The look she gave her commander as she spoke expressed a depth of concern that Ken felt too, but tried not to let show.
“Don’t forget what Joe’s been through in the last few days,” Ken reflected.
“What about the rest of us?” Jinpei expressed his indignation. “We’re all tired from the mission too. It’s not like fighting that purple freak and his goons is easy.”
“Ken’s not just talking about the mission,” Jun explained, patiently. “Everyone – including Joe – played their part while we were on duty. We’re not going to get into a discussion about who fought the most Galactor soldiers, or how many times our weapons were used, or whose contributions were more valuable. You might not like the results!”
“He’s talking about what Joe was doing right before we got the call-up,” Ryu said as he finished his breakfast. The PanPacific 6 Hour production car race.”
“Right,” Ken continued. “Joe was driving the ISO’s new experimental hybrid. Saturday’s practice was the first time he’d driven it, and you know what Joe’s like. Between practice sessions and qualifying, whenever he wasn’t behind the wheel, he would have been giving the mechanics and engineers a run for their money trying to get the set up perfect for the race on Sunday.”
“He was up against some pretty formidable opposition, too,” added Ryu. “Those manufacturers take this kind of race seriously, and they pay big money to get the best drivers – guys who drive like demons for the whole six hours. There was a lot of paint swapping and panel damage during the race.”

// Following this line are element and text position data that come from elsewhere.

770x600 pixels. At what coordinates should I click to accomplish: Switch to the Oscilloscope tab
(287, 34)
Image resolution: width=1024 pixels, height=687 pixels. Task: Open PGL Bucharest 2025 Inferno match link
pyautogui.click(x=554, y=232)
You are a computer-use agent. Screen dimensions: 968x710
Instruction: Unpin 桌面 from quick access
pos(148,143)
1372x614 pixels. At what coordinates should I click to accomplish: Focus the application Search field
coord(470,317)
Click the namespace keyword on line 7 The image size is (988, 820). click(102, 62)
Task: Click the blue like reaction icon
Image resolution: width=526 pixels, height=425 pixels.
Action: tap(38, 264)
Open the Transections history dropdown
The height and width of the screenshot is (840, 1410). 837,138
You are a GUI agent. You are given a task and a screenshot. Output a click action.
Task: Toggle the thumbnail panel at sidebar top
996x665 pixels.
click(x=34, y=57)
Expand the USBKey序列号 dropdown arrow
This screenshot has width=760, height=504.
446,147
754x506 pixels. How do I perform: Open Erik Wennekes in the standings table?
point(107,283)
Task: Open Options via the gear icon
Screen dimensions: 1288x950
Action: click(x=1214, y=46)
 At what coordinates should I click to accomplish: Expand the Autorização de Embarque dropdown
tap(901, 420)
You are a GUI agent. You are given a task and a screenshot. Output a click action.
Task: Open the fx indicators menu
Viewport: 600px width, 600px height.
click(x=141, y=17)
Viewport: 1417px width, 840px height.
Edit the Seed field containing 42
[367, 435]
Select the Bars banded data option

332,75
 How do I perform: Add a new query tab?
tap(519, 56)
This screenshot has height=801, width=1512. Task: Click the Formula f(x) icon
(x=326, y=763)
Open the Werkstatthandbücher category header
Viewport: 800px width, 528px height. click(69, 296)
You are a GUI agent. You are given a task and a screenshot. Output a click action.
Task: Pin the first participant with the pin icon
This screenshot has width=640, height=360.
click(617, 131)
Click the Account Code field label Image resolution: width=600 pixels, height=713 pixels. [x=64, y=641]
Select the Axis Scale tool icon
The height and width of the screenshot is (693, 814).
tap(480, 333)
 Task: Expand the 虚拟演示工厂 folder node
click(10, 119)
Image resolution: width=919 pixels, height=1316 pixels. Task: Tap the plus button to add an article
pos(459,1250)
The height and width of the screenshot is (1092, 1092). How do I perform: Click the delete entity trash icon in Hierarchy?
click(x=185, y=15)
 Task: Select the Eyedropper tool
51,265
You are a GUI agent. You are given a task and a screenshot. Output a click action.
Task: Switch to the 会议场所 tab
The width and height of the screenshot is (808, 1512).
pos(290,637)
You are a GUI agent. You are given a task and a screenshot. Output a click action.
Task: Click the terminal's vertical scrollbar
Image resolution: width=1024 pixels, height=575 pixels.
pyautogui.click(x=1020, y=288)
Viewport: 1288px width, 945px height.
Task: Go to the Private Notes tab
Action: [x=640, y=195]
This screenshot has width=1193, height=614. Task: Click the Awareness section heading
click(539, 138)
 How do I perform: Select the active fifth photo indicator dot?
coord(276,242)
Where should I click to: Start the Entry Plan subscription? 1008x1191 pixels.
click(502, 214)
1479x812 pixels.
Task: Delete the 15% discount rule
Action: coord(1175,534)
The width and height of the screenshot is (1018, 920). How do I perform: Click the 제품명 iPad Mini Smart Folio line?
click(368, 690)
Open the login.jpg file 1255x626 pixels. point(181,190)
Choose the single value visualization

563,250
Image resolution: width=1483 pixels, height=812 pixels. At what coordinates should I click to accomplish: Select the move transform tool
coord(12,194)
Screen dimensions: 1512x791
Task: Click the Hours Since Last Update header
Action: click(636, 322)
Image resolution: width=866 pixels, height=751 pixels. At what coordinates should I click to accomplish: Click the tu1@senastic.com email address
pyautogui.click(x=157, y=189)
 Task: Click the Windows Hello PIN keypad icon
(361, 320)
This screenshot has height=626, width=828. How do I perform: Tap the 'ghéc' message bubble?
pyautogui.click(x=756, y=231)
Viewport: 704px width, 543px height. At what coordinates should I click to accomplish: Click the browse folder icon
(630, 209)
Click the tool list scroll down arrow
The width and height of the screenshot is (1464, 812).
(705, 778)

“Not to mention the added stresses of pit strategies, changes in track condition, tyre degradation, brake wear and component failure that are part and parcel of an endurance race,” Jun continued. “That all takes a toll on the drivers.”
“And all the media stuff after he won,” Jinpei joined in. “He hates that stuff at the best of times.”
“That’s where he was when we got the call to assemble,” Ryu stated.
“How did he get out of it this time?” Ken asked.
“Some motor-mag journalist made it easy for him. Asked him a stupid question about whether the light-weight materials the ISO used in construction had compromised the car’s structural integrity.” Ryu chuckled before going on. “Joe shrugged, said ‘This car made it through six hours of on track dicing in one piece. A dozen others didn’t. We completed the most laps and finished in first place. Enough said.’ Then he just walked away.”
Ken found himself smiling at the thought of the withering glare Joe would have given the journalist before answering the ill-directed question. Just then his bracelet chimed.
“On our way, Hakase, but Joe’s not gonna make it to debrief,” Ken answered the summons.
There was a brief pause while Dr Nambu considered sending all of them to their quarters for some much needed sleep, and decided against it. Regrettably, past experience had shown he needed to get at least a preliminary report from the team while the mission was still fresh in their minds.
“Let him sleep. We’ll keep it brief and I’ll talk to Joe when he wakes up,” He finally said.
“Roger,” Ken acknowledged, and led the team from the room.
Jinpei, the last out, looked back at his sleeping team-mate and whispered good-night to Joe before turning out the lights on the way through the door.